Aqui, o aparente centro da novela é o ditador dominicano general Trujillo, o chefe, conhecido também por "o chibo", e os que estão no seu núcleo duro, como a "excelsa matrona", sua mãe. Mas Llosa prefere focar o seu interesse numa daquelas figuras que gravitam no território do poder, como Joaquín Balaguer, que gravitou cerca de 30 anos à volta de Trujillo. O que une tudo é o regresso de Urania, que foi muito jovem para os Estados Unidos, para visitar o pai, doente, que caiu em desgraça nos últimos anos do consulado de Trujillo. Este, claro, está presente, com o seu forte carácter, cruel e com total ausência de escrúpulos (ele que foi um servente dos EUA e que, depois, é perseguido por Washington). E há o eterno indeciso general José René Román, que acabará por estar na origem de um golpe de Estado desastrado, a que se segue uma repressão diabólica conduzida pelo filho de Trujillo, um desajustado mental.

Na parte final do livro, Vargas Llosa consegue cruzar aquilo que tem uma dimensão notável: a capacidade de resistência das pessoas anónimas face à podridão existencial daqueles que evoluíram no sistema. Balaguer, por exemplo, é um político inteligente (e Trujillo sabe que ele é o lado positivo do regime), que consegue manter-se como elemento secundário dentro da escala de valores da corte do chefe, e acaba por poder vir a ser o homem providencial para todas as facções dominicanas.

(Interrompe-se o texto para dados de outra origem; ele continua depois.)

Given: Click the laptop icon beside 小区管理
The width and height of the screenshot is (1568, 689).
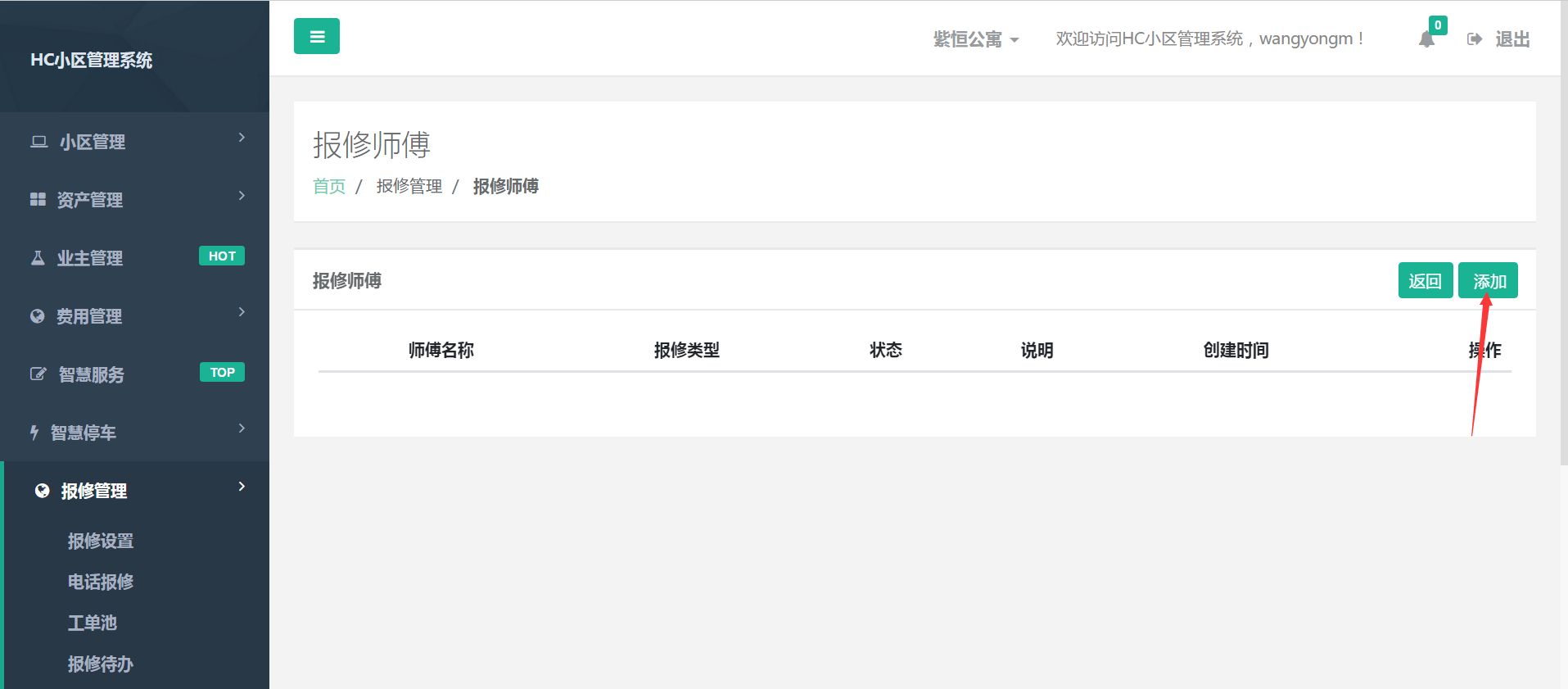Looking at the screenshot, I should [38, 142].
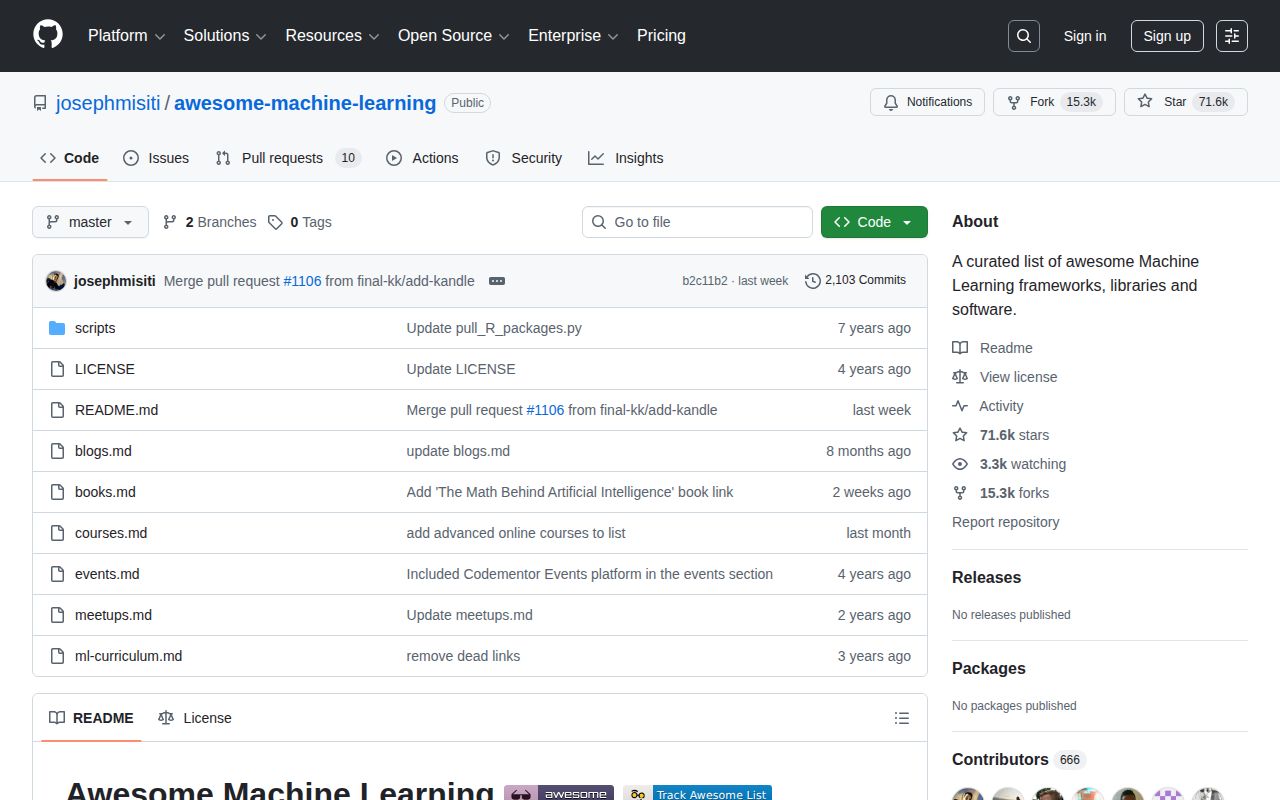This screenshot has width=1280, height=800.
Task: Click the commit details ellipsis icon
Action: [x=497, y=281]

Balaguer é um político paciente, que ama o poder. É amoral. Por outro lado, Llosa consegue também apresentar, na sua totalidade, o fim de um regime, das grandes famílias do regime. Embora, na sombra, algum do seu poder se mantenha sempre. Esta "festa" do Chibo é uma das maiores formas de conseguirmos perceber a real dimensão do poder autocrático, levado à sua radicalidade extrema, como se viu em muitos países do Sul do continente americano. A agonia de um regime e também de muitos dos seus mais directos responsáveis cruza-se aqui com o sofrimento nascido da repressão cruel de todos os que não pensavam ou se opunham a Trujillo.

É um livro de uma contundência extrema e que está entre os melhores que Vargas Llosa escreveu ao longo da sua já longa carreira. Se seguirmos os primeiros passos de Urania, no seu regresso à República Dominicana, entendemos melhor como um mundo (de cores e aromas) que unificava as memórias, se dividiu em dois.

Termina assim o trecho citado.